Up to 20% of all pregnant and postpartum women will suffer from depression during the perinatal period, including the period up to 1 year postpartum. Although perinatal depression is more common than hypertensive disorders in pregnancy (2%-8%) and gestational diabetes (7%), many women with it go untreated for lack of diagnosis and/or intervention.1,2 There are several reasons that perinatal depression may not be identified and subsequently treated, but the two most common are non-disclosure from patients and inadequate screening of pregnant and postpartum women.

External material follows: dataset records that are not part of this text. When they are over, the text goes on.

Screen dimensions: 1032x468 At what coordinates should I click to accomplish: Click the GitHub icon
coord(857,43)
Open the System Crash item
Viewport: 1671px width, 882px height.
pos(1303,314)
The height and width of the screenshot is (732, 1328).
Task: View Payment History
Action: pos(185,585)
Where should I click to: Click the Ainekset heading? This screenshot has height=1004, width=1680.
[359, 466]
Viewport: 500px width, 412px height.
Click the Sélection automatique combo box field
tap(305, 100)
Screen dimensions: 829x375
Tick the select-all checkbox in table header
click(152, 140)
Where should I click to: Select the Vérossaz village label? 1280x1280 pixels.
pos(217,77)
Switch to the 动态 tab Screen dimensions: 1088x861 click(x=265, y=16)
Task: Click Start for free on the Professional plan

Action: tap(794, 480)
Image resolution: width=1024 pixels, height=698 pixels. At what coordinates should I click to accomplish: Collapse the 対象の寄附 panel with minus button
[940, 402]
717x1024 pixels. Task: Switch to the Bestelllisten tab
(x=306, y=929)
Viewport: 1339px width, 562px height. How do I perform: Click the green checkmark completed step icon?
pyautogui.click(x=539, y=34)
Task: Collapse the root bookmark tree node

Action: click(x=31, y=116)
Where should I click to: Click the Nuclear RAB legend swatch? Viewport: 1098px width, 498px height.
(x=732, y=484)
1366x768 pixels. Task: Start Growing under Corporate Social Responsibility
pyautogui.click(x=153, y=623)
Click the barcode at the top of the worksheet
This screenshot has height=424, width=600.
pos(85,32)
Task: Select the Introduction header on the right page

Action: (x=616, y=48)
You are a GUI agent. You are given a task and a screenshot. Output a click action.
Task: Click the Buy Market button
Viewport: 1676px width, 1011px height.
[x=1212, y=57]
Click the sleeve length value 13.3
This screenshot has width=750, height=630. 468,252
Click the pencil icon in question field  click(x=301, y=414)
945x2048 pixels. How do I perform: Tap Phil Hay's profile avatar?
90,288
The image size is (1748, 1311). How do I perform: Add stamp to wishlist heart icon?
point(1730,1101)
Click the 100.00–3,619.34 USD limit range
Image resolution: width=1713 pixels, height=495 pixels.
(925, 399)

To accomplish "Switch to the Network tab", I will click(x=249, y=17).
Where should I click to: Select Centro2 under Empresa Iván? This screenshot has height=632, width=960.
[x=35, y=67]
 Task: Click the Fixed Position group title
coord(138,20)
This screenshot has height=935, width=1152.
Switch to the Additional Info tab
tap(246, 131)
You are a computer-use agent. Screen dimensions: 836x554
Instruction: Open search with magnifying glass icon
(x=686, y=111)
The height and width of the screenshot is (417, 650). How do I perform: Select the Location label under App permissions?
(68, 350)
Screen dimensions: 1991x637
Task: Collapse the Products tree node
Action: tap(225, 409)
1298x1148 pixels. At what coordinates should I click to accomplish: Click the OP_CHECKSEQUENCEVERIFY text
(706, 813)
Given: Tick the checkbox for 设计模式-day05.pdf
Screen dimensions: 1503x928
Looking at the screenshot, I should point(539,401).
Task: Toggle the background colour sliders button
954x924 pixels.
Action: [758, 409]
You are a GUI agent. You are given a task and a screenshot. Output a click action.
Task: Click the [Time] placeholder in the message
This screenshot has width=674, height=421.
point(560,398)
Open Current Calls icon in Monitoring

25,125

Given the far-reaching effects of perinatal depression on mothers and their offspring, appropriate and timely diagnosis and treatment are imperative.
Making the diagnosis
A diagnosis of perinatal and/or postpartum depression is made when symptoms of depression last longer than 14 days.3 Symptoms include changes in sleep and appetite, which may be considered “normal” for pregnancy and thus overlooked by both the patient and the clinician. In addition, patients may report decreased energy, concentration, and interest, as well as feelings of guilt. These symptoms interfere with a woman’s ability to perform normal activities of daily living and cause significant impairment. Patients who describe symptoms of depression should always be screened for thoughts of self-harm/suicide. If thoughts of self-harm are accompanied by a plan, intervention becomes acutely necessary. In addition, women should be screened for signs and symptoms of psychosis as this may be associated with the rare diagnosis of postpartum psychosis, which is considered a psychiatric emergency because it puts women at risk of suicide and infanticide.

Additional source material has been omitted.